Variational Autoencoders

Authors
  • Amit Shekhar
    Name
    Amit Shekhar
    Published on
Variational Autoencoders

In this blog, we will learn about Variational Autoencoders. We will understand what they are, why we need them, how they work step by step, and how they are able to generate brand new data like images that never existed before.

We will cover the following:

  • What is an Autoencoder?
  • The problem with a normal Autoencoder
  • What is a Variational Autoencoder?
  • The encoder, the latent space, and the decoder
  • The reparameterization trick
  • The loss function of a Variational Autoencoder
  • A simple example walk-through
  • A simple code example
  • Advantages of Variational Autoencoders
  • Where Variational Autoencoders are used

I am Amit Shekhar, Founder @ Outcome School, I have taught and mentored many developers, and their efforts landed them high-paying tech jobs, helped many tech companies in solving their unique problems, and created many open-source libraries being used by top companies. I am passionate about sharing knowledge through open-source, blogs, and videos.

I teach AI and Machine Learning at Outcome School.

Let's get started.

What is an Autoencoder?

Before jumping into Variational Autoencoders, we must first understand a normal Autoencoder.

In simple words, Autoencoder = Encoder + Decoder.

An Autoencoder is a neural network that learns to compress data into a small form and then rebuild the original data back from that small form.

It has two parts:

  • Encoder: It takes the input, like an image, and squeezes it down into a small set of numbers. This small set of numbers is called the latent vector or the code.
  • Decoder: It takes that small set of numbers and tries to rebuild the original input from it.

Let's say we have a photo of a handwritten digit 7. The encoder reads this photo and compresses it into a small list of numbers, for example just 2 numbers. The decoder then takes these 2 numbers and tries to draw the digit 7 back.

The space where these small numbers live is called the latent space. The word "latent" simply means "hidden". So, the latent space is the hidden compressed space where the encoder stores the most important features of the data.

So, why do we even compress the data? Because by forcing the network to squeeze everything into a few numbers, we force it to learn only the most important features of the data and throw away the noise.

We train the Autoencoder by comparing the rebuilt output with the original input. If they are different, we tell the network to fix itself. Over time, the network gets very good at rebuilding the input. This is called reconstruction.

The problem with a normal Autoencoder

Now, here is the catch.

A normal Autoencoder is great at rebuilding the inputs it has already seen. But it is bad at creating new data that it has never seen.

Let's understand why.

When a normal Autoencoder learns, it places each input at some point in the latent space. The image of a 7 goes to one point. The image of a 3 goes to another point. But these points can be scattered all over the place with big empty gaps between them.

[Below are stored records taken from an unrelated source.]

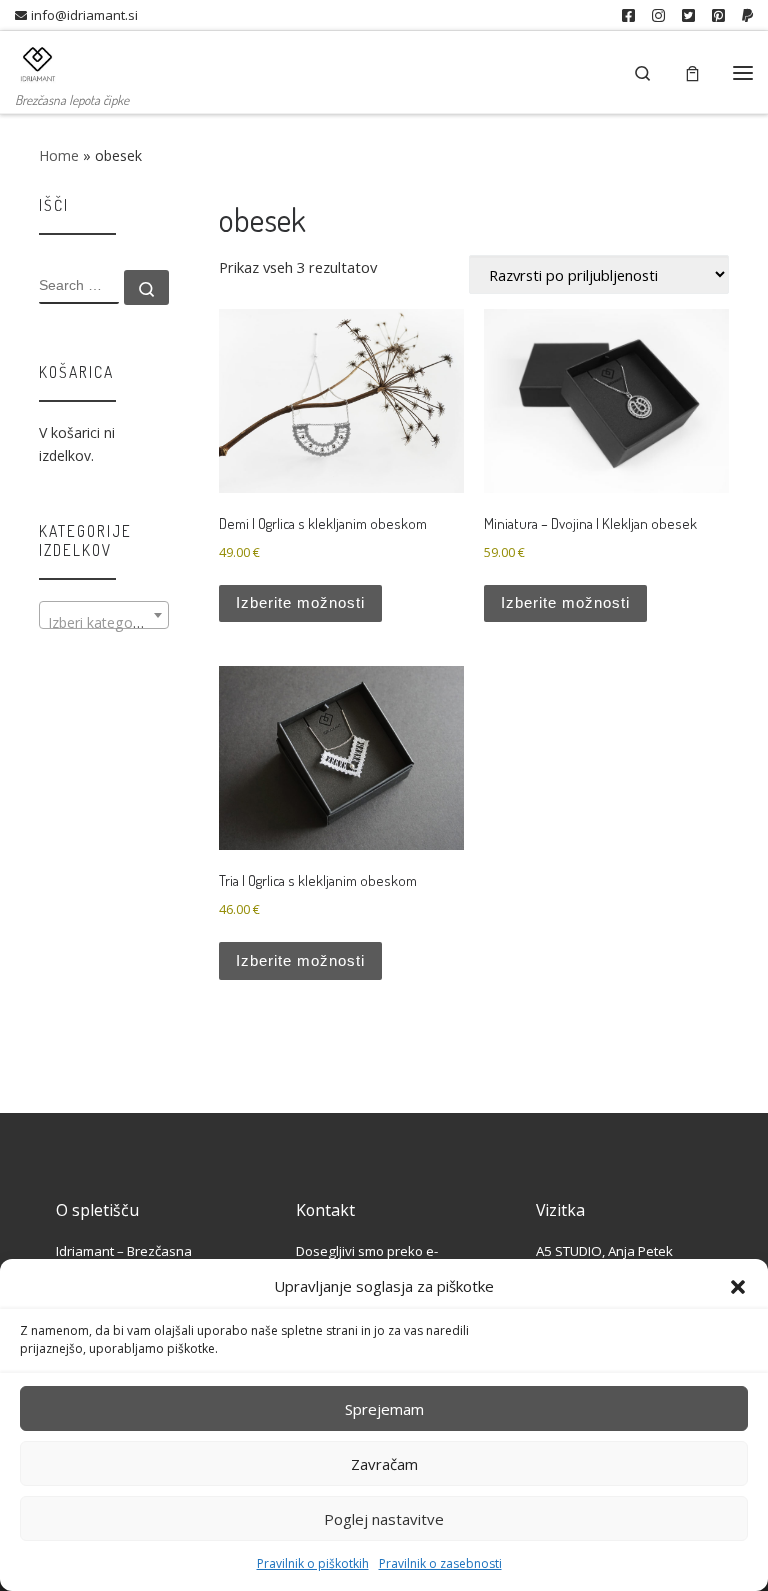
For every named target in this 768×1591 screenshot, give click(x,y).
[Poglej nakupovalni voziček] (692, 72)
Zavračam (384, 1464)
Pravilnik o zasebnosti (440, 1563)
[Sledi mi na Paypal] (747, 15)
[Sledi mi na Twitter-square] (688, 15)
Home (59, 155)
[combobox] (104, 615)
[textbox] (104, 623)
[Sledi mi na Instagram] (658, 15)
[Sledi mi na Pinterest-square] (718, 15)
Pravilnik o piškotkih (313, 1563)
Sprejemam (384, 1409)
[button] (738, 1287)
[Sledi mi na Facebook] (628, 15)
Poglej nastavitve (384, 1519)
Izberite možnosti (300, 603)
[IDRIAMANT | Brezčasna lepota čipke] (37, 59)
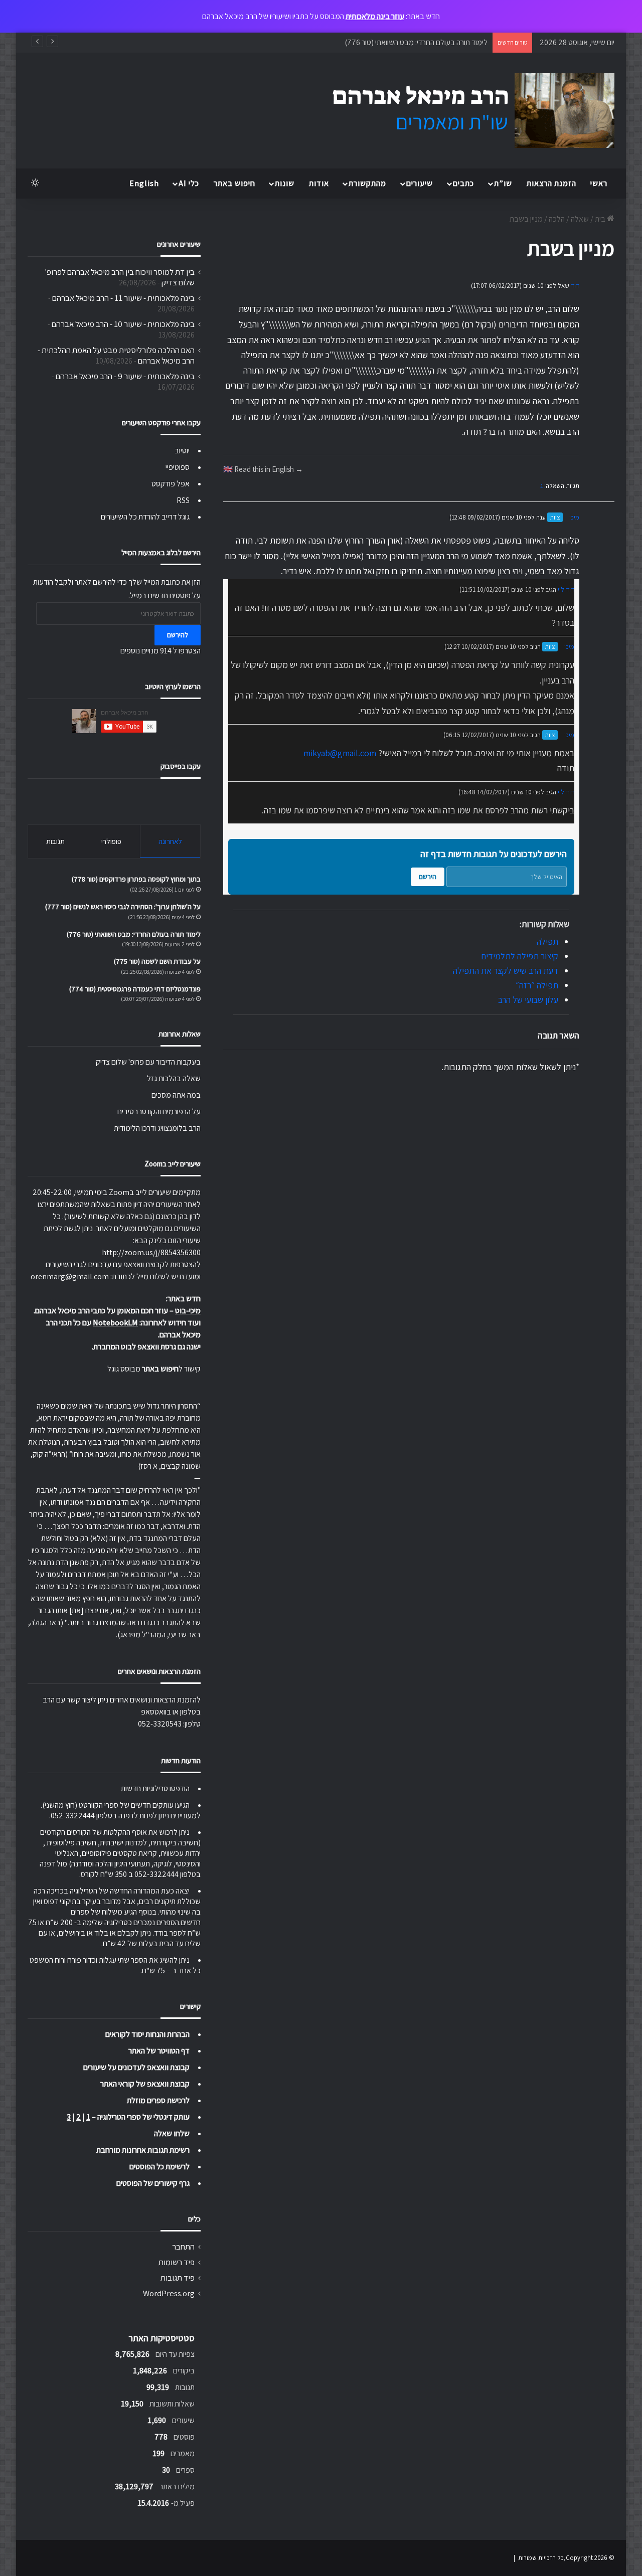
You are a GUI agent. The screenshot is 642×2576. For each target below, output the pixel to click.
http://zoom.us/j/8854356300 (151, 1252)
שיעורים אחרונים (179, 244)
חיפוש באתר (234, 183)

Now, suppose we want to generate a brand new digit that the model has never seen. To do this, we would pick a random point in the latent space and ask the decoder to draw something from it.

But here is the problem. If we pick a random point, it could easily land in one of those empty gaps. The decoder has never seen anything in that gap during training. So, it produces garbage, which means a blurry mess that does not look like any digit.

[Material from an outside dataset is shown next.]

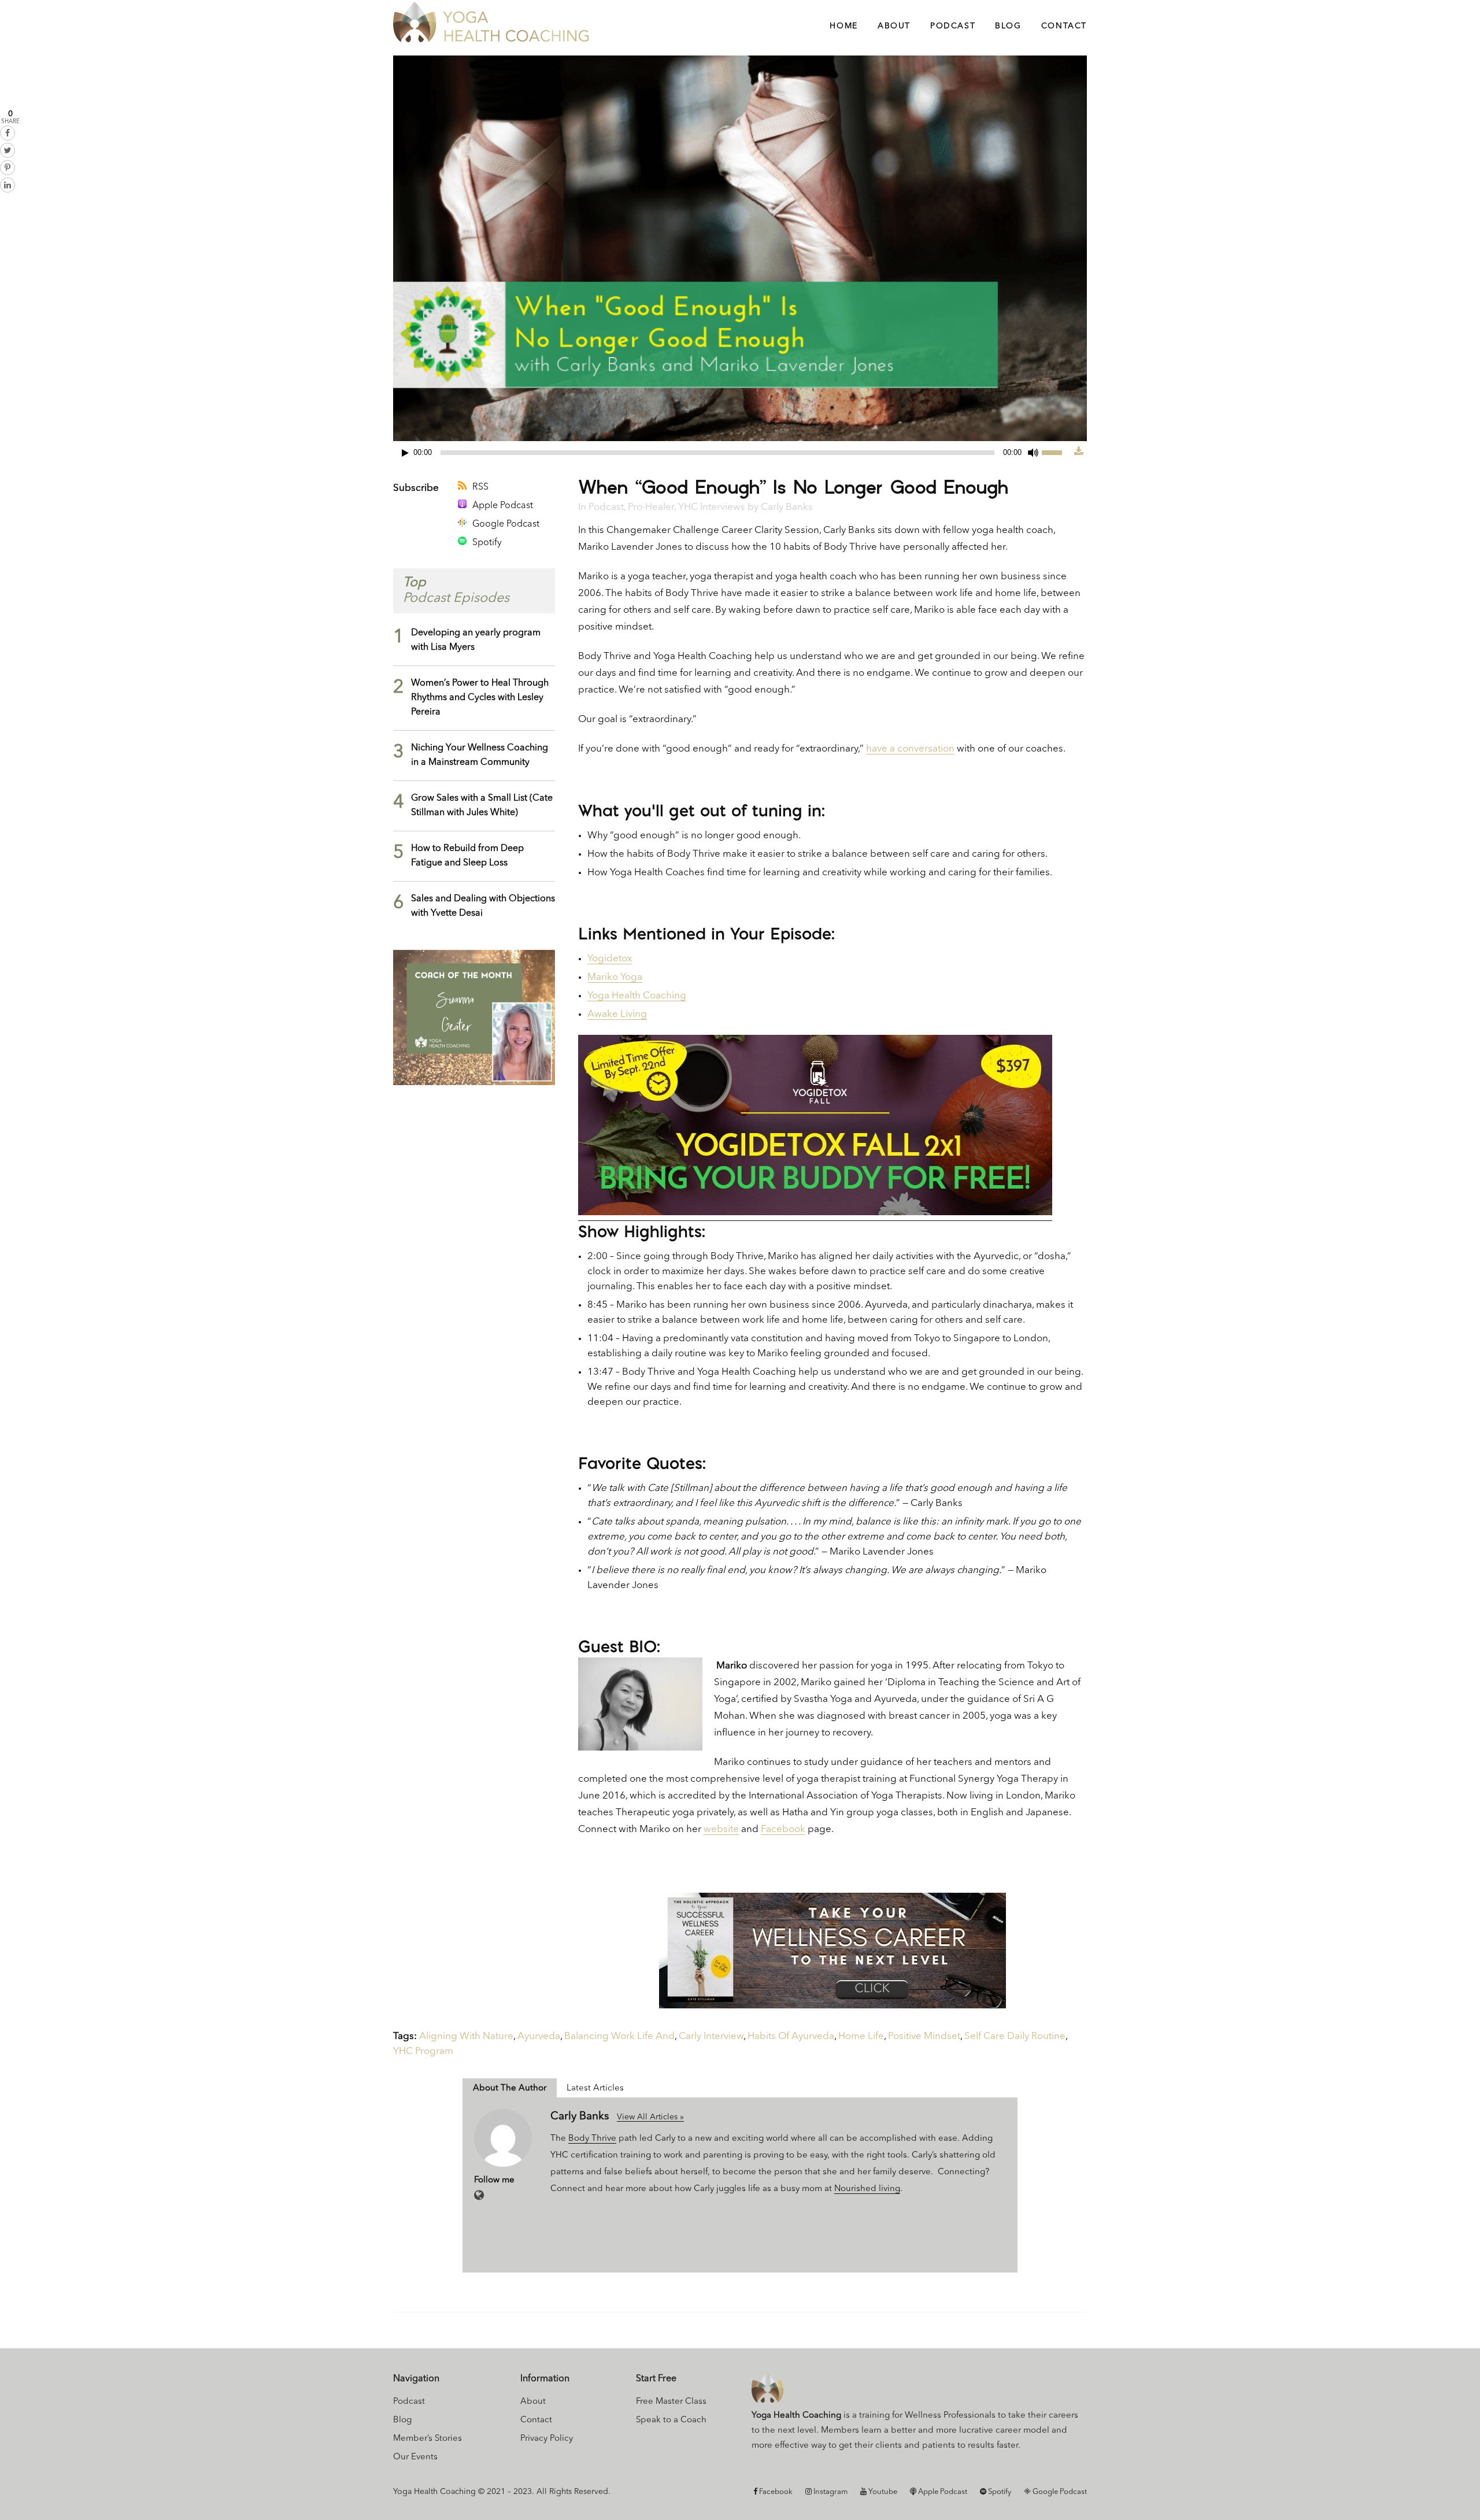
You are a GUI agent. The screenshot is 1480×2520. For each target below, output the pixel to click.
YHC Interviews (711, 507)
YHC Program (423, 2051)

So, the latent space of a normal Autoencoder is not continuous and not organized. There are holes and gaps everywhere. We cannot safely pick a random point and expect a meaningful output.

We needed a solution for that, and the Variational Autoencoder was introduced to solve this problem. So, here comes the Variational Autoencoder to the rescue.

What is a Variational Autoencoder?

A Variational Autoencoder, also called a VAE, is a special type of Autoencoder that learns a smooth and organized latent space, so that we can pick any random point from it and generate brand new, meaningful data.

In simple words, Variational Autoencoder = Autoencoder + a smooth, organized latent space.

So, what is the key difference?

A normal Autoencoder maps each input to a single point in the latent space.

But a Variational Autoencoder maps each input to a small region in the latent space, not a single point. It describes this region using a probability distribution.

Do not worry if the word "distribution" sounds heavy. Let's understand it in simple words.

A distribution is just a way of saying "the value is most likely around here, and a little less likely as we move away". For example, the heights of people follow a distribution. Most people are around the average height, and very few people are extremely short or extremely tall.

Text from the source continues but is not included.